[Passage choisi]:
◇ ◇ ◇ ◇ ◇ ◇ ◇
LES MANIFESTATIONS DU 16 JUILLET
Pendant que les cinq commissaires nommés par les Jacobins rédigeaient la pétition décidée la veille, les Cordeliers tenaient une séance extraordinaire à laquelle ils avaient convié les sociétés fraternelles. Les dames Maillard et Corbin y proposèrent d'abattre les statues des rois qui décoraient encore les places et les ponts de la capitale. Mais le président des Cordeliers fit rejeter cet avis par prudence. On décida de se rendre au Champ-de-Mars pour signer la pétition. Les Cordeliers avaient chacun à la boutonnière leur carte avec l'oeil ouvert suspendue par une ganse bleue.
Au Champ-de-Mars, les manifestants ou plutôt les pétitionnaires ont fait cercle autour de l'autel de la patrie.
◇ ◇ ◇ ◇ ◇ ◇ ◇
[Consigne A]:
Mettez à jour le passage choisi en le reprenant à partir de « LES MANIFESTATIONS DU » et en allant jusqu'à « une ganse bleue. », avec « Champ-de-Mars » remplacé par « Champ de la Fédération ».
[Consigne B]:
D'après le passage choisi, qui proposa d'abattre les statues des rois ?
[Consigne C]:
Selon le passage choisi, pourquoi le président des Cordeliers fit-il rejeter l'idée d'abattre les statues des rois ?

[Extrait des données]:
◇ ◇ ◇ ◇ ◇ ◇ ◇
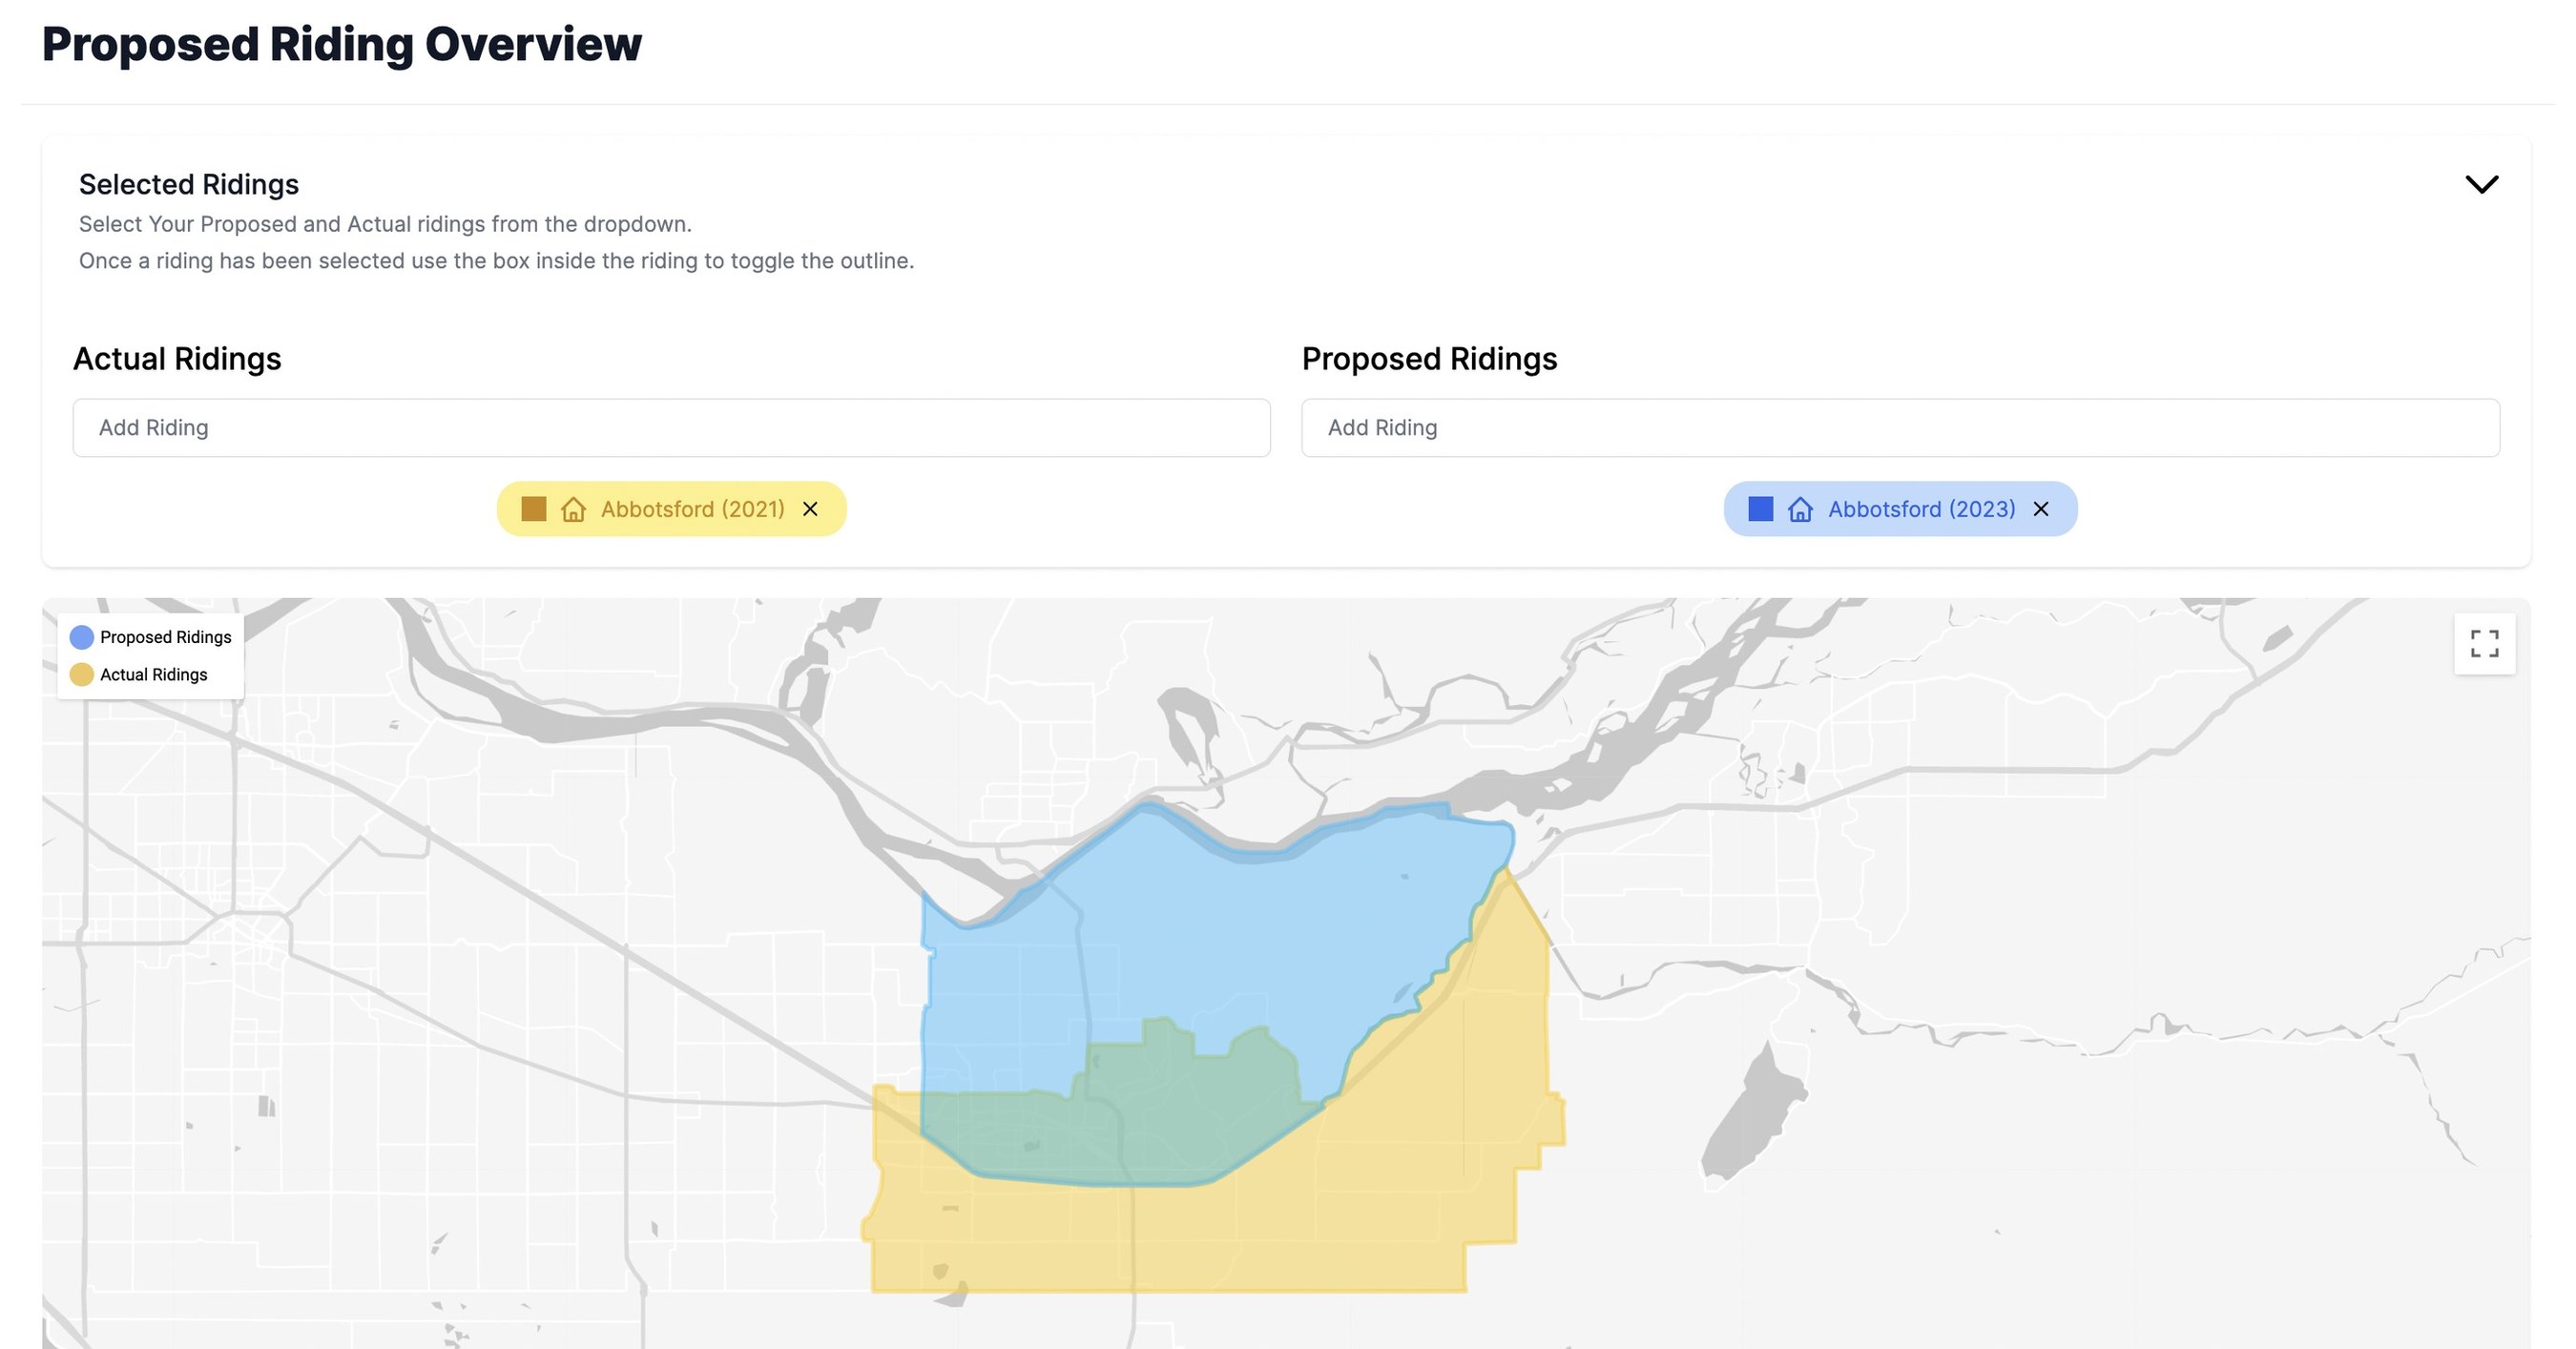
Task: Toggle the outline for Abbotsford (2021)
Action: [x=534, y=508]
◇ ◇ ◇ ◇ ◇ ◇ ◇
[Réponse détaillée A]:
LES MANIFESTATIONS DU 16 JUILLET
Pendant que les cinq commissaires nommés par les Jacobins rédigeaient la pétition décidée la veille, les Cordeliers tenaient une séance extraordinaire à laquelle ils avaient convié les sociétés fraternelles. Les dames Maillard et Corbin y proposèrent d'abattre les statues des rois qui décoraient encore les places et les ponts de la capitale. Mais le président des Cordeliers fit rejeter cet avis par prudence. On décida de se rendre au Champ de la Fédération pour signer la pétition. Les Cordeliers avaient chacun à la boutonnière leur carte avec l'oeil ouvert suspendue par une ganse bleue.

[Réponse détaillée B]:
Les dames Maillard et Corbin.

[Réponse détaillée C]:
Il la fit rejeter par prudence.